Eu sou meio contra menu kids. Sempre fui uma criança que comeu de tudo, acompanhava meu pai, na infância inteira, nos mil pratos de miúdos ensopados que são tão tradicionais na culinária nordestina, a despeito da cara de nojo dos meus irmãos. Mas Deus me puniu com crianças seletivas, que temem qualquer traço da cor verde em seus pratos, que desprezam legumes, que fogem do feijão. Na introdução alimentar, animada pela descoberta deles de todos os sabores, eu pensava ao ver crianças de 7 anos virando a cara para abobrinhas e couves: “Comigo não, violão. Com os meus vai ser diferente”. Mas, como sabemos quando temos filhos, ser mãe (e pai) é cuspir pra cima: tudo o que criticamos, fatalmente, viveremos em algum momento.
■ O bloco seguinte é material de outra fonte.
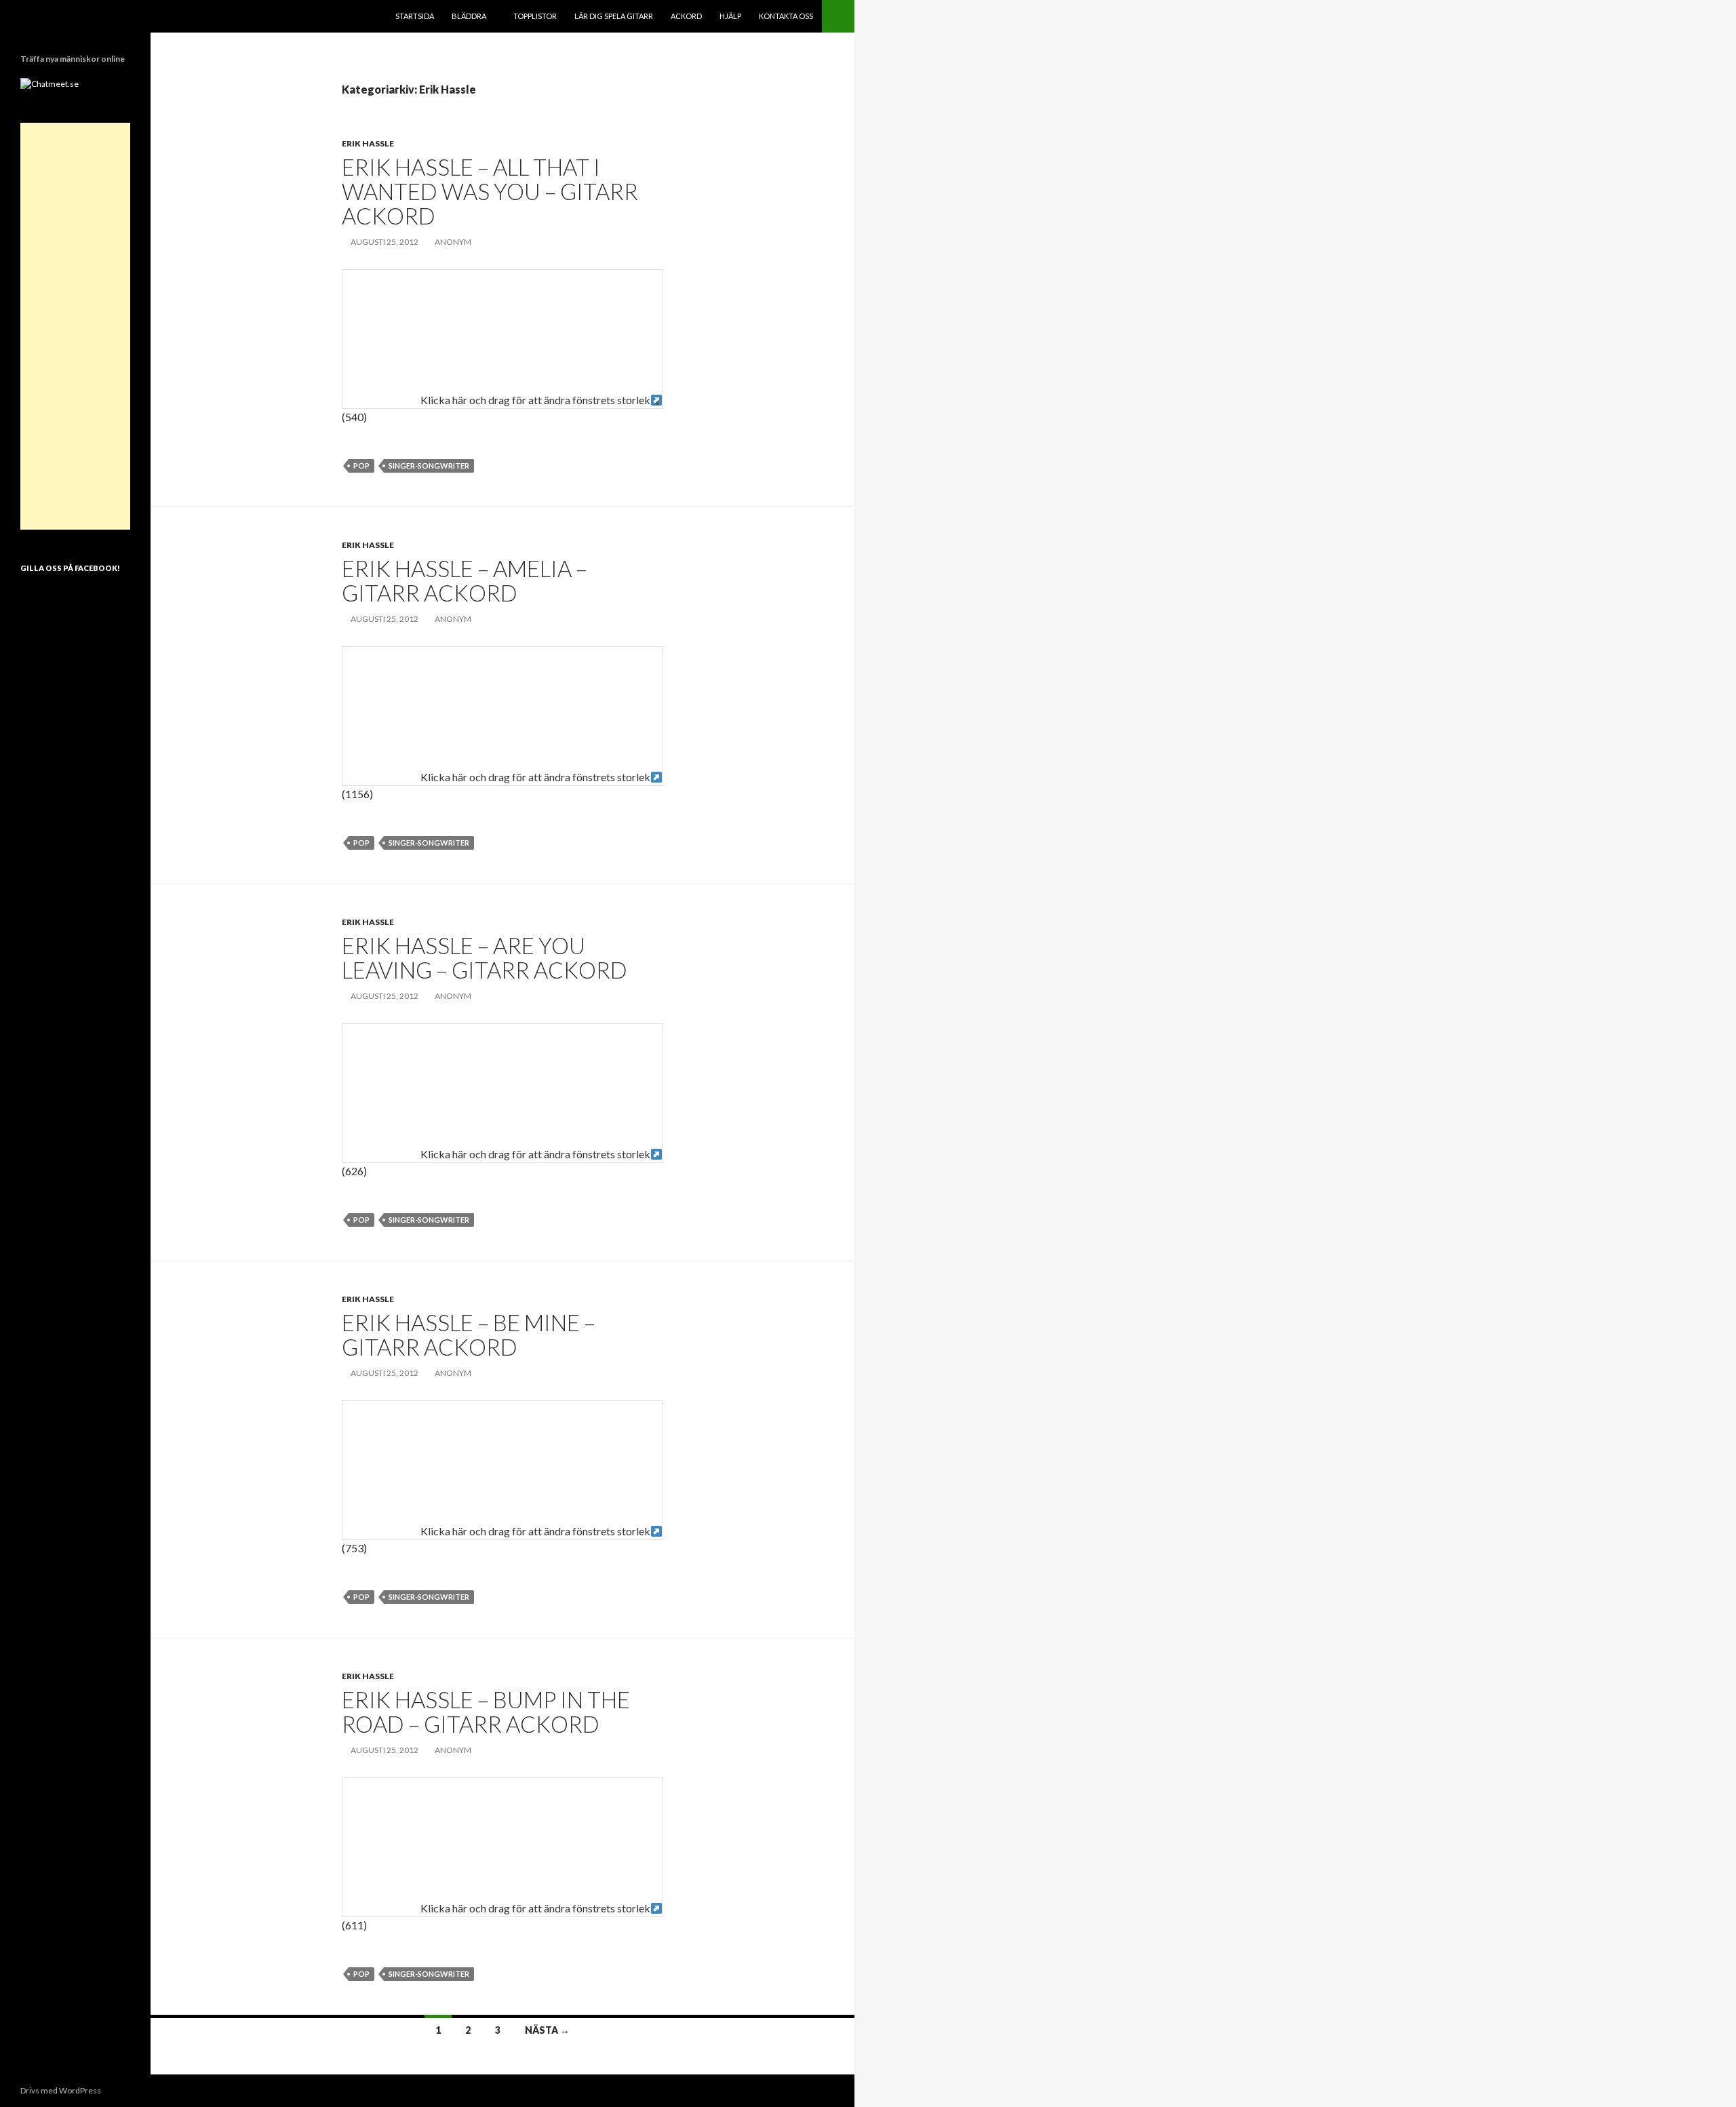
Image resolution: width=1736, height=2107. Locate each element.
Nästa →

Meus filhos, pra minha dor e sofrimento, viraram grandes entusiastas de bifes e de spaghetti na manteiga.
Até que os levei ao Mocotó, o original, que completa 50 anos de história fazendo boa comida nordestina na zona norte de São Paulo.
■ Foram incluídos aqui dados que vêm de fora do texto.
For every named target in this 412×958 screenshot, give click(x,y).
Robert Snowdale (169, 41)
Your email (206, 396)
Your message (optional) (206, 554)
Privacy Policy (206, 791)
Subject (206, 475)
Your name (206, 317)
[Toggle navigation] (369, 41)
Esse dia foi louco — e preparado durante bastante tempo. Claro que meus filhos estão familiarizados com tempero nordestino. Na minha casa tem farofa todo dia; de vez em quando, tem baião-de-dois e peixadinha; e quando nos empolgamos, até um cabritinho no coentro rola. Mas muitas vezes esses pratos são ignorados e tratados com desprezo. No Mocotó, eu pensei, preciso achar o que é nordestino mas meio parecido com o que eles gostam.
A primeira saída fácil era a carne de sol, que além de ser maravilhosa, é tipo um bifão, vem numa chapa, vermelhinha por dentro, tostadinha por fora. Ela vem acompanhada de chips de mandioca, que é tipo uma batatona louca. Depois, claro, os dadinhos de tapioca. Aliás, os dadinhos fizeram com que eles quisessem ir ao Mocotó em detrimento de um rolê de bicicleta. O que eu não esperava é que o prato que dá nome ao lugar fosse ser o FAVORITO do mais velho (e mais seletivo) dos meus filhos. Ele provou o caldo gelatinoso e gordo, quase doce, e perguntou: “Pode comer com farinha?”, e na sequência sugeriu um brinde e matou em goladas sua cajuína.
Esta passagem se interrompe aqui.